Una delle posizioni più forti è stata l’aver messo in dubbio la versione ufficiale per la storia della 16enne Asra Panahi, morta “di infarto” dopo aver rifiutato di cantare a scuola un inno-lode dedicato all’Ayatollah Ali Khamenei, la Guida Suprema dell’Iran. Ripetiamo, 16 anni, morta d’infarto (SEDICI, MORTA DI INFARTO).
Chi è Ali Daei, l’ex recordman di gol con una nazionale
Ali Daei è senza dubbio il calciatore iraniano più conosciuto al mondo, anche per essere stato, fino allo scorso anno, il calciatore ad avere segnato più reti con una nazionale (109 in 149 partite), record poi infranto da Cristiano Ronaldo.
È stato anche uno dei primi giocatori di origine iraniana ad arrivare a giocare in Europa, trascorrendo parte della sua carriera in Bundesliga con le maglie di Arminia Bielefeld, Bayern Monaco ed Hertha Berlino.
È stato eletto calciatore dell’anno asiatico nel 1999, e col Bayern ha anche conquistato un titolo di Bundesliga nel 1998/1999, e due Coppe di Lega tedesche (una coi bavaresi, due con l’Hertha).
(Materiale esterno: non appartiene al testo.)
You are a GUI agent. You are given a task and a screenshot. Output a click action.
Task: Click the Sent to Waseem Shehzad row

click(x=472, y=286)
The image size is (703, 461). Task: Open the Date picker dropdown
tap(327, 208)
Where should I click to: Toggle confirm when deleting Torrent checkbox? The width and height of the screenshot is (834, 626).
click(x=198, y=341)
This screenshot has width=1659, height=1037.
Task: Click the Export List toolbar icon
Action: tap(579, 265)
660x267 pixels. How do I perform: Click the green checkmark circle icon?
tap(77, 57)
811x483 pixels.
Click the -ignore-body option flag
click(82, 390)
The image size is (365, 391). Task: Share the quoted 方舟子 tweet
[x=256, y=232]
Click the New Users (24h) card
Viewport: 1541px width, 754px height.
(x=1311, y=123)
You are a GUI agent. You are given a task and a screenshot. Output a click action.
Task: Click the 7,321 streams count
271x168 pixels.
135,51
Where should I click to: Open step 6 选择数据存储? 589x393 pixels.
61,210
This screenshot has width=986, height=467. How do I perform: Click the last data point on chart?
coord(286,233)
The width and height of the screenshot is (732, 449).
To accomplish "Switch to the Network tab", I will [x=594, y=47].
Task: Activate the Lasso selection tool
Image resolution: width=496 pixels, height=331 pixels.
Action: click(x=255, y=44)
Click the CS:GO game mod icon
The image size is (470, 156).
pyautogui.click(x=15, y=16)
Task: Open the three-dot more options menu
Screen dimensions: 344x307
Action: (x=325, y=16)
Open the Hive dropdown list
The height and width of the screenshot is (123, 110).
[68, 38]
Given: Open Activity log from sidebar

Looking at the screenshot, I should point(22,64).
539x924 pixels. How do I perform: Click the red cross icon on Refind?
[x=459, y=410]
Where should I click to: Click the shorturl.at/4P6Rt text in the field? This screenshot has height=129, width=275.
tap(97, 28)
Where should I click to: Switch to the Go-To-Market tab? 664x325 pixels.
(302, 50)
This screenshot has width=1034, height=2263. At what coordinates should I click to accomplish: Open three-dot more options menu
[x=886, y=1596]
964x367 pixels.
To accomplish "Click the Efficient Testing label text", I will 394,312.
Ha inoltre vinto vai trofei iraniani, tra i quali tre campionati, una coppa nazionale e una Supercoppa. Da allenatore non è mai stato in grado di uscire dall’Iran, dove tuttavia ha avuto la possibilità di allenare la nazionale tra il 2008 e il 2009.
Ad Ali Daei erano già state sequestrate due attività
Proprio in seguito ai post polemici e dunque all’opposizione contro il Regime di Teheran, ad Ali Daei erano stati posti sotto sequestro una gioielleria e il lussuoso ristorante “10 Forever“, nel ricco quartiere di Kamranieh.
L’agenzia di stampa iraniana Isna, che citava fonti giudiziarie, al tempo aveva scritto: “In seguito alla sua cooperazione con gruppi contro-rivoluzionari che operano su internet per perturbare la Pace e il commercio, sono stati posti i sigilli al ristorante e alla gioielleria di Ali Daei”.
Ali Daei aveva già parlato in precedenza di questo fatto, sostenendo di essere stato vittima di minacce e di aver di conseguenza rinunciato a seguire il Team Melli ai Mondiali di Qatar 2022, proprio per restare vicino al proprio popolo oppresso.
Sono ormai 100 giorni di proteste in Iran
La miccia era stata la morte della giovane Mahsa Amini, a settembre. Questa poi si è trasformata in una vera e propria bomba che è scoppiata in mano al Regine dello stato islamico. Ora non si protesta solamente per Masha, ma per tutte le donne (e gli uomini) oppressi dal Regime iraniano di Teheran, che dal canto suo non sta arretrando di un millimetro e sta attuando una politica repressiva totale, uccidendo e arrestato indistintamente tutti coloro che protestano.
La rabbia sociale nel Paese, questo deve essere compreso, non è nata totalmente in seguito alla morte di questa giovane, ma bolliva, sotto la superficie, già da tempo. Per esempio, riporta Il Post: “Tra la fine del 2017 e la fine del 2019 in Iran c’erano già state alcune proteste altrettanto inedite e violente contro l’aumento dei prezzi e in favore di migliori condizioni economiche”.
Nel mirino delle giovani studentesse e studenti (coloro che per primi hanno iniziato le manifestazioni) vi era la polizia religiosa, l’organo delle forze dell’ordine impiegato per far rispettare le stringenti regole morali e di decoro in vigore in Iran. Oltre alla capitale Teheran, gli altri centri di queste proteste sono Sanandaj, che si trova nel Kurdistan, Mashhad, a nord-est, e Bandar Abbas, a sud, sul golfo Persico.
In questi tre mesi e mezzo, le proteste hanno subita una escalation di violenza, passando da alcuni gesti simbolici (togliendo il turbante alle guide religiose e poi scappare, simbolo di rimozione del motore) a gesti pratici e violenta, come bombe molotov lanciate contro i centri religiosi delle città.
Come scrive Amnesty International, almeno 26 persone sono state condannate a morte nel corso di questi scontri.